EXTRACT:
- - - - - - -

IN Brief:
- MAHLE and Rohde & Schwarz have developed an application for ADAS sensor testing after repair.
- The system combines MAHLE’s TechPRO Digital ADAS 2.0 Extra with the Rohde & Schwarz RadEsT radar tester.
- Repeatable radar verification supports documented sensor checks for workshops, inspection, and insurance assessment.
MAHLE and Rohde & Schwarz have developed an application for testing sensors used in modern driver assistance systems, combining workshop calibration hardware with radar verification capability.
The application links MAHLE’s TechPRO Digital ADAS 2.0 Extra calibration system with the R&S RadEsT radar tester. It is designed to verify radar-based driver assistance functions after repair work or vehicle damage, particularly where bodywork, bumper assemblies, mounting points, or alignment may have changed.
MAHLE’s TechPRO Digital ADAS 2.0 Extra uses ultrasonic sensors for vehicle positioning from inside the vehicle, along with automatic vehicle identification, laser-based distance measurement, and motorised target adjustment. A display lift system supports alignment work on taller vehicles, where target positioning can otherwise become more difficult to reproduce.
Rohde & Schwarz adds the RF measurement layer through RadEsT. The tester provides functions beyond calibration targets, including frequency and polarisation detection, power measurement, target simulation, and angle simulation for radar sensors.
Used with the MAHLE TechPRO 2 diagnostic tool, the system allows technicians to check alignment and functional behaviour after repair work. Correct and faulty states can also be simulated, enabling quality checks that go beyond a static calibration target or diagnostic pass/fail result.
The joint application generates reproducible measurement data that can support workshop documentation, periodic technical inspection, regulatory processes, and insurance assessment. As driver assistance systems become more deeply integrated into vehicle safety, recorded evidence of sensor function is likely to become increasingly important after repairs.

- - - - - - -

RAW DATA:
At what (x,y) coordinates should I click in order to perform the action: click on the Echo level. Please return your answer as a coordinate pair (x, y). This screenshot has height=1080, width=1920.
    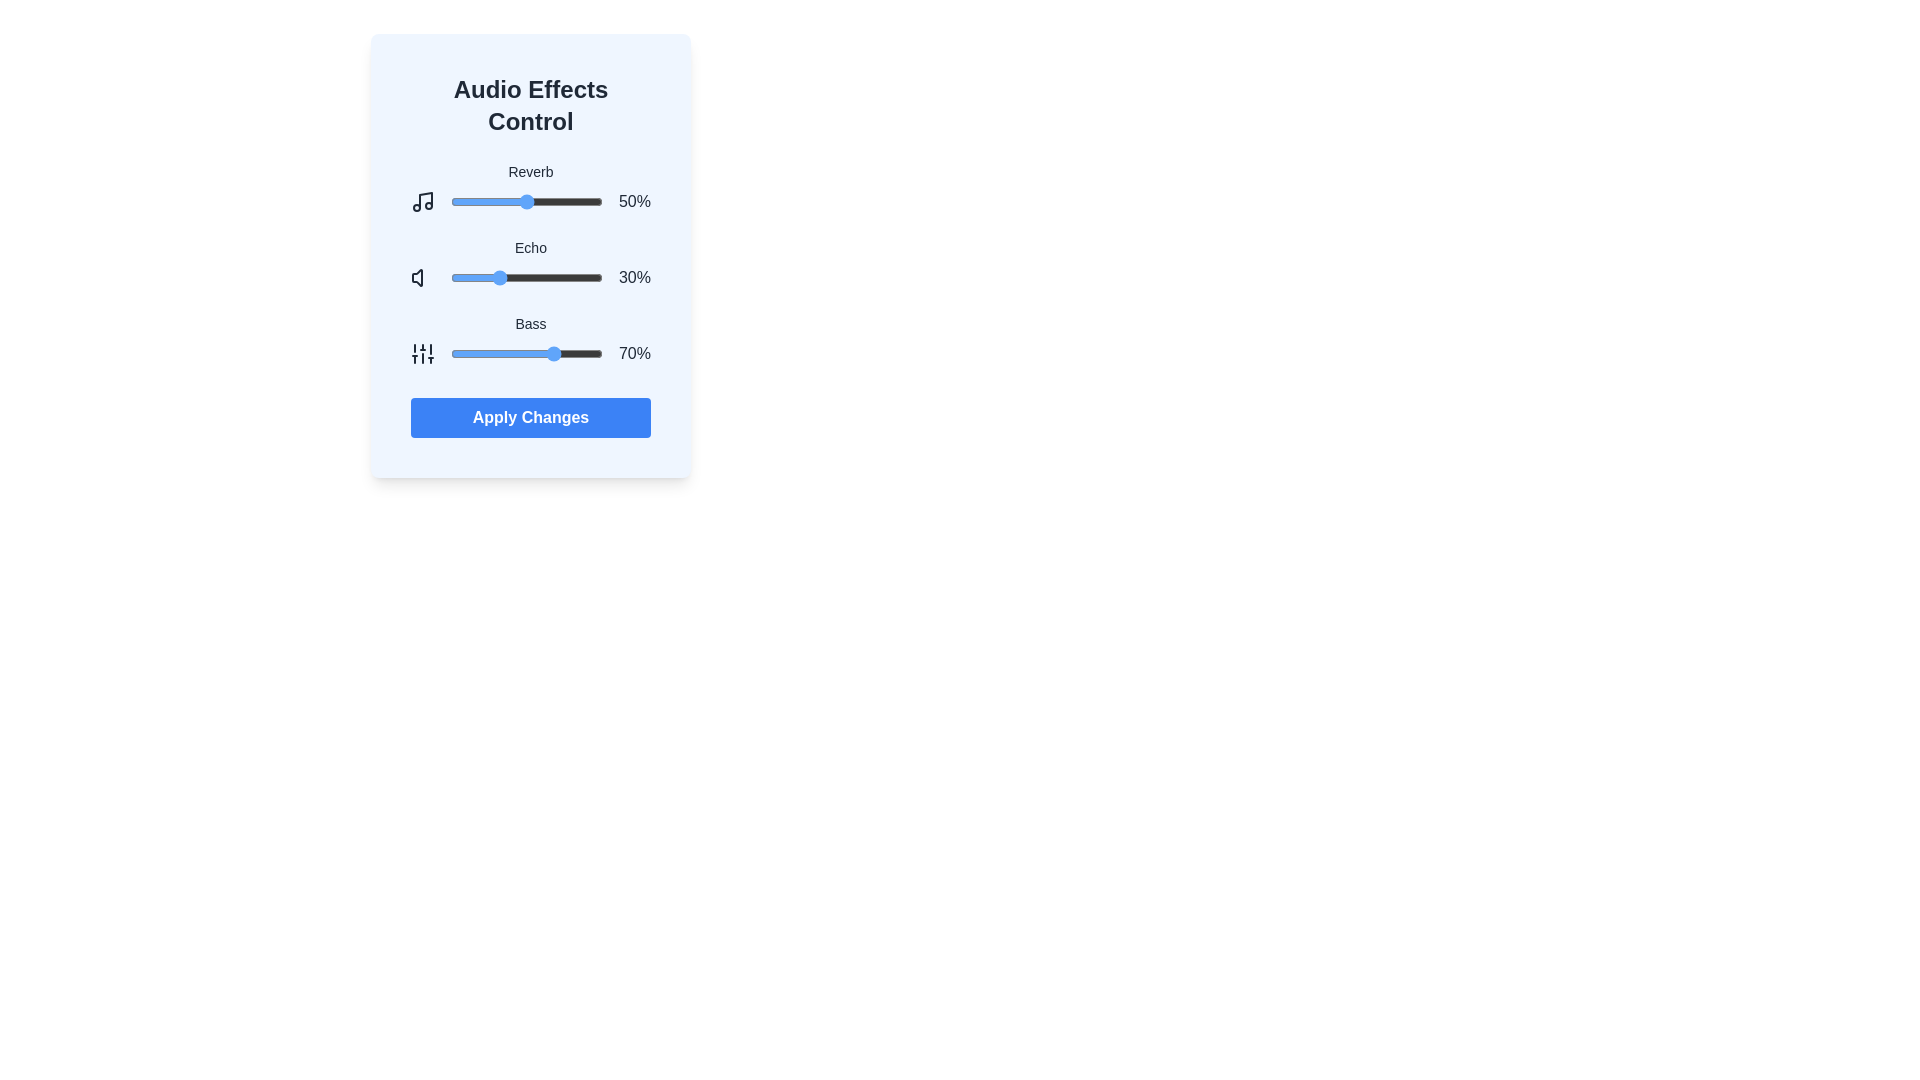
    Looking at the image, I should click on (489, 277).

- - - - - - -

DIRECTIONS:
(1) Reproduce the passage of the ADAS sensor testing article from "Rohde & Schwarz adds" up to and including "for radar sensors.", word for word.
(2) Continue the ADAS sensor testing article from where it stops.

ACTIVITY ANSWERS:
(1)
Rohde & Schwarz adds the RF measurement layer through RadEsT. The tester provides functions beyond calibration targets, including frequency and polarisation detection, power measurement, target simulation, and angle simulation for radar sensors.

(2)
Automotive electronics are moving from discrete comfort and convenience features towards sensor-based safety functions that shape braking, steering, warning, and driver-support behaviour. Radar, camera, ultrasonic, lidar, compute, software, and vehicle control systems now operate as coupled safety architectures, making post-repair sensor condition part of the vehicle’s functional state.
Radar testing is especially demanding because performance depends on RF behaviour, angle response, target simulation, bumper materials, mounting tolerances, temperature, repair quality, and calibration setup. A vehicle can be mechanically repaired yet still carry a sensing fault that is invisible without measurement equipment capable of exercising the radar channel itself.
The need for faster and more reliable RF validation is also visible in electronically steerable antenna work, where Rohde & Schwarz and Greenerwave have worked on accelerated ESA testing. In both cases, RF systems are becoming too central to performance and safety to be checked through slow, approximate, or undocumented methods.
Post-repair verification is becoming part of the electronics lifecycle. Vehicles may leave the factory with characterised sensing systems, but those systems must remain trustworthy after impact, component replacement, windscreen work, bumper repair, or chassis adjustment. MAHLE and Rohde & Schwarz are addressing the gap between advanced sensor design and the realities of service, repair, and inspection.